1 Reply Latest reply on Jul 28, 2017 10:46 AM by AbhishekSK

    Unclear why alert fired

    AbhishekSK Enthusiast
    VMware Employees

      I am struggling to understand why my alert fired. After reading the  Alert States and Lifecycle, I notice that I'm using an Aggregate Function. So I suspect that the answer relates to item b under "I don't think my alert should've fired. Why did it?" in Alert States and Lifecycle, but I'm not sure how. I performed the following steps:

      - Modified the time period I'm looking at in the Wavefront graph to select 5 minutes, allowing me to concentrate on only the period of time just before and after the alert.

      - Put my cursor on the alert. From here I could see details indicating that the host First Affected by this alert was "web0228".

      - Changed Chart Type from "Line Plot" to "Point Plot" so I could more easily see what values were being reported. From this I could see that there were points in time during which data was not received.

      - Changed the Aggregate Query being used into 3 separate individual queries, so that I could see what actual values were present. The values in question are HTTP response code values. The Aggregate query is looking for any value above 400. I noted from this that the maximum value received during the time period in question was 204. The Aggregate Query was configured to use ">= 400". So we didn't receive any values that exceeded the 400 threshold, and yet the Alert fired.

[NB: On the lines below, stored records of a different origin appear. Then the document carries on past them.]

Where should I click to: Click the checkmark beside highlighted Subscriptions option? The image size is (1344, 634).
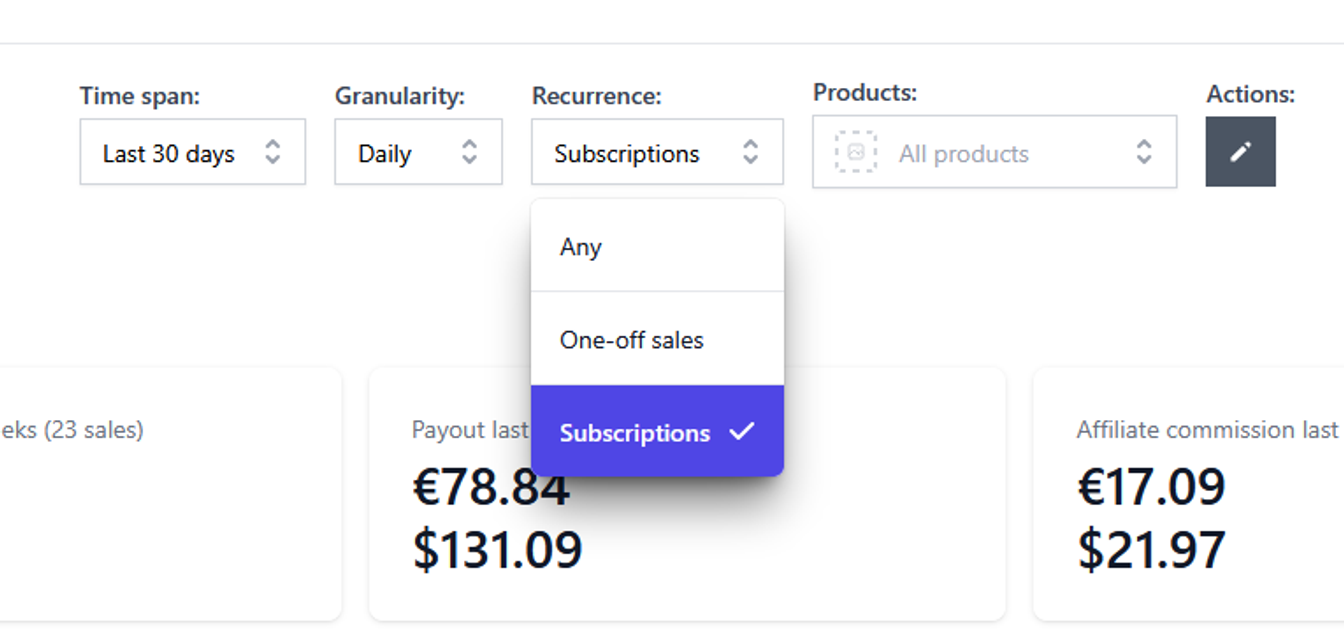coord(742,432)
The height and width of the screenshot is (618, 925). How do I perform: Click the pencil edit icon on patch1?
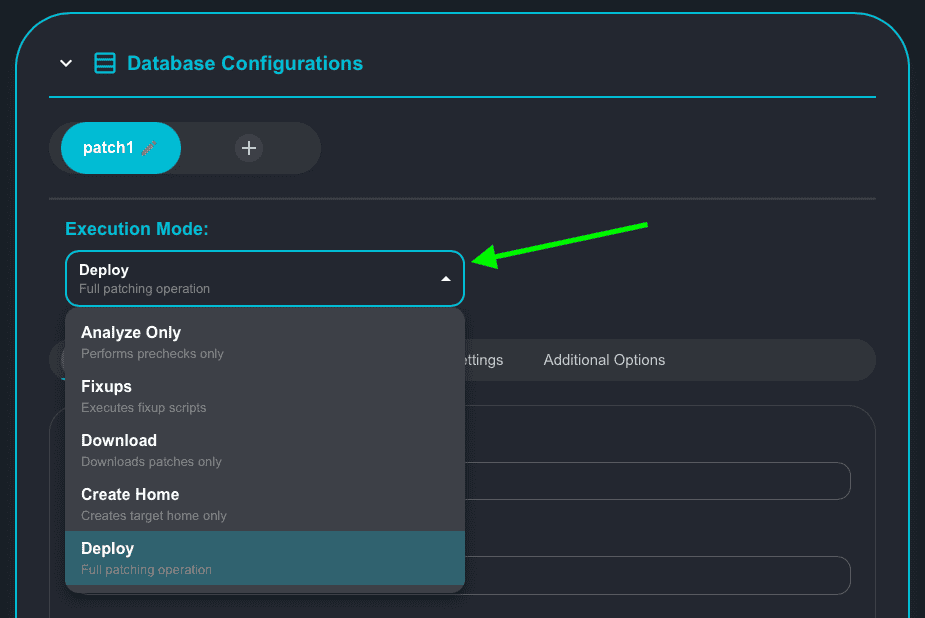click(148, 148)
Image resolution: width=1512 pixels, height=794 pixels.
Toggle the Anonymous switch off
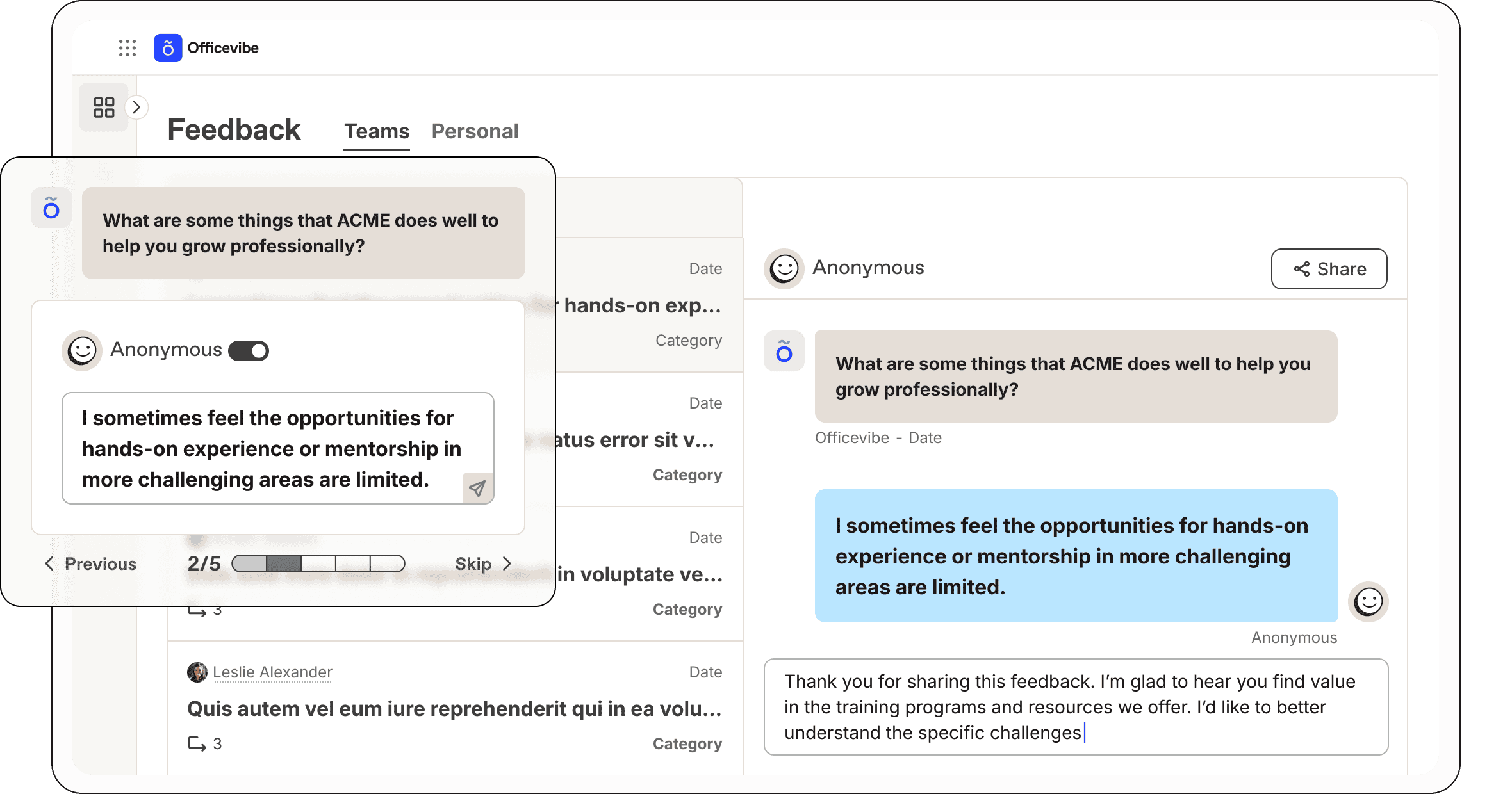[x=249, y=351]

      - Modified the query to append the string cname=web0228... And unticked the 2 individual queries that were unrelated to this alert firing. This allowed me to focus only on data points for this host. But I didn't see any unusual pattern here. Data was being reported from what I can see at a standard cadence.

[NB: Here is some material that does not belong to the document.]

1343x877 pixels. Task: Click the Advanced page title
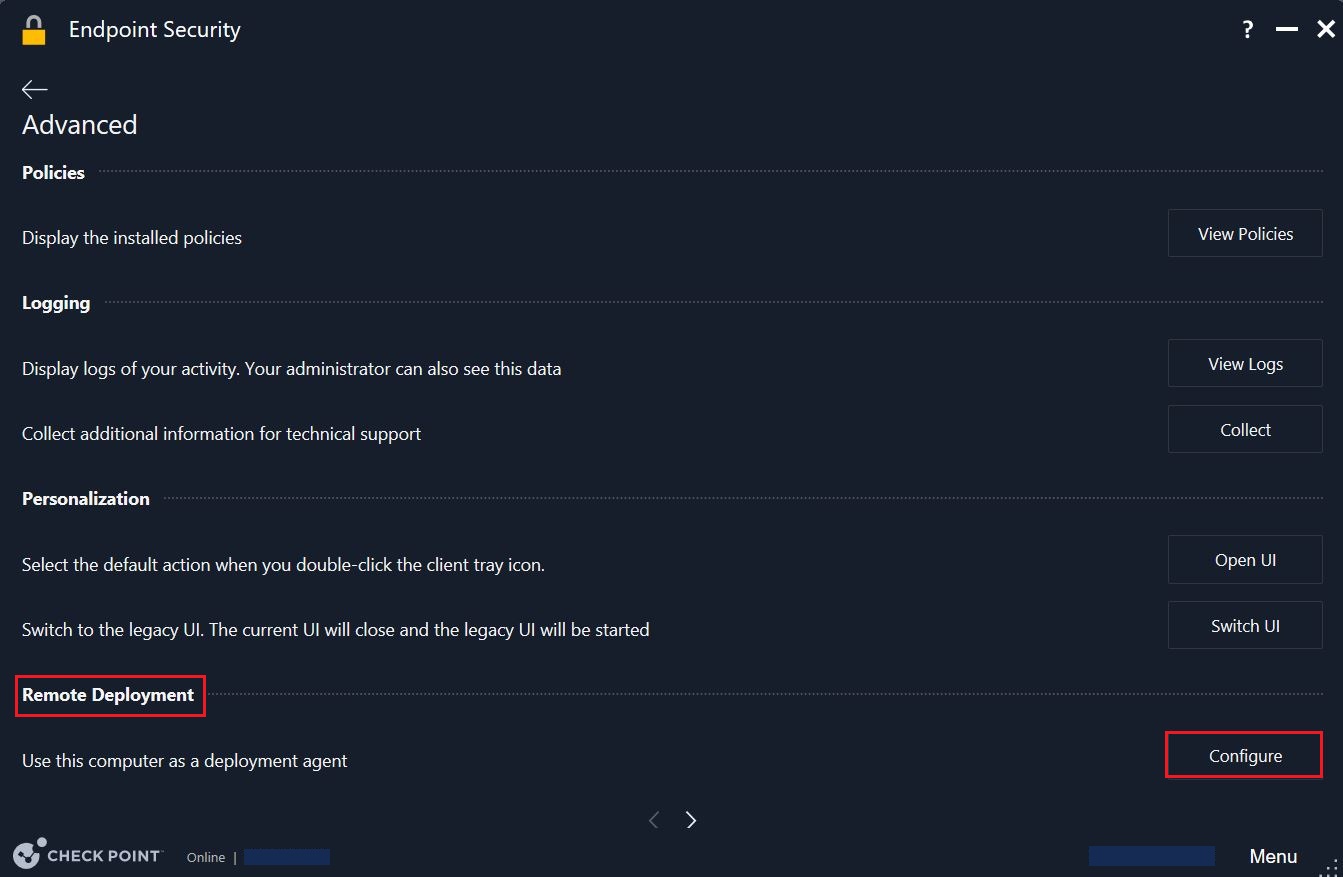[80, 125]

      - I looked at the configuration of the Alert in question. I noticed that the Alert History shows the alert was modified the day before it fired such that Alert minutes was updated from 10 to 15. I don't think this is relevant.

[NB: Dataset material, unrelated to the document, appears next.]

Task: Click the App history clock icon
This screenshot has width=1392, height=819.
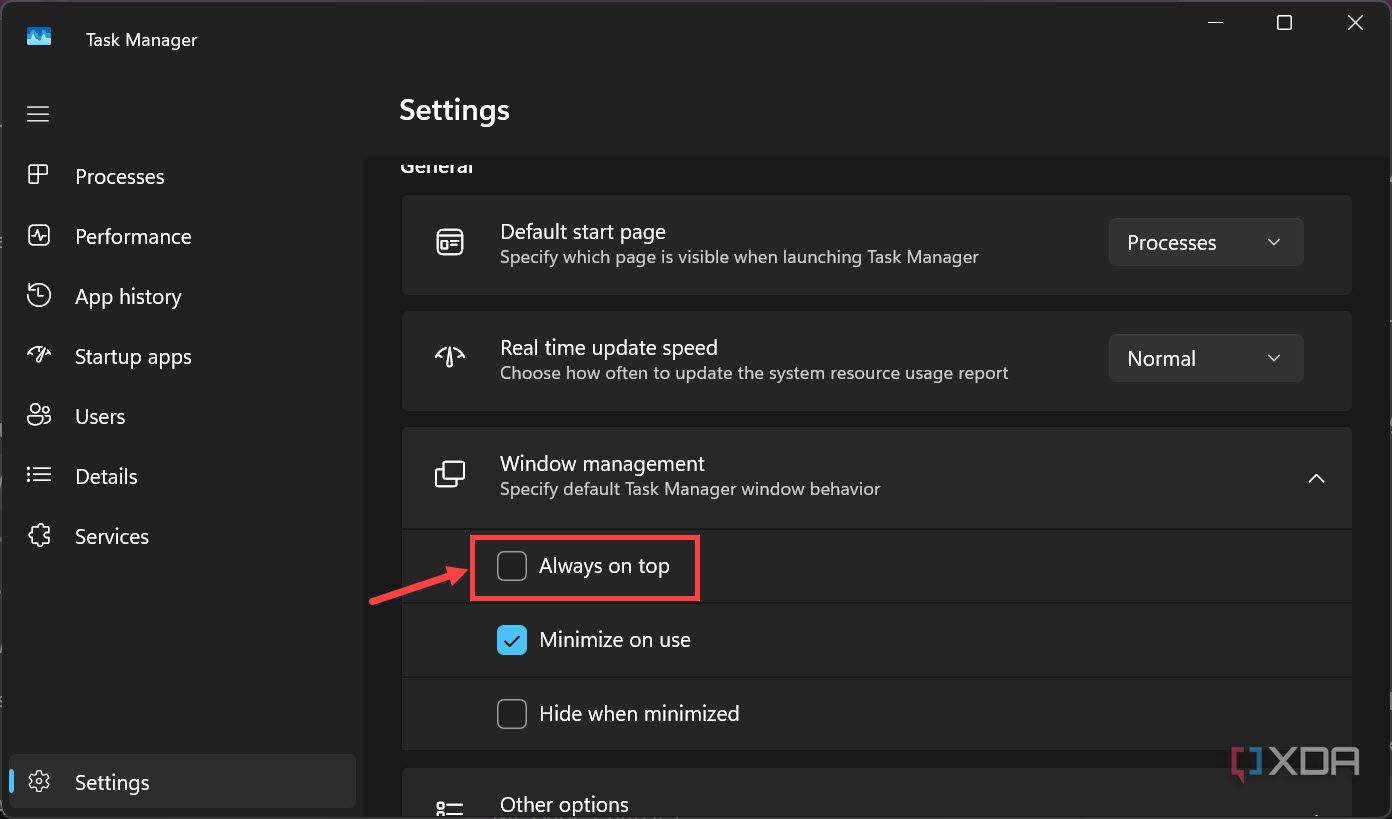Action: pyautogui.click(x=38, y=296)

      - I noticed that when I choose Backtesting in the Edit Alert page, it does not indicate that an alert would have fired at the time it did. Indicates perhaps data was received late, and interpolation was being used?

       

      I'm missing something in my understanding here. But what?

        • 1. Re: Unclear why alert fired
          AbhishekSK Enthusiast
          VMware Employees

          Hi Owen,

           

          Actually, I didn't see the aggregation function in the query that you sent over.   At first glance it would appear that the alert shouldn't have fired.   One potential cause (and the most common cause we typically see) is that your data was delayed more than the 15 min alert threshold.   Looking at the underlying data points, however, I can't find any gaps more than a few minutes.   The fact that someone changed the alerting threshold from 10min to 15 min however is interesting.   It's possible that the data is delayed sometimes and every once in a while it's delayed more than 10 minutes.   After the points come in, you can't tell it was delayed.   I've sent this over to engineering to have a look. 

           

          In 3.0 we'll have a feature we can activate which will record the points at the time of alert firing.   As soon as we upgrade you we can activate that feature and will have a better idea if it's caused by a delay in your data or some other issue.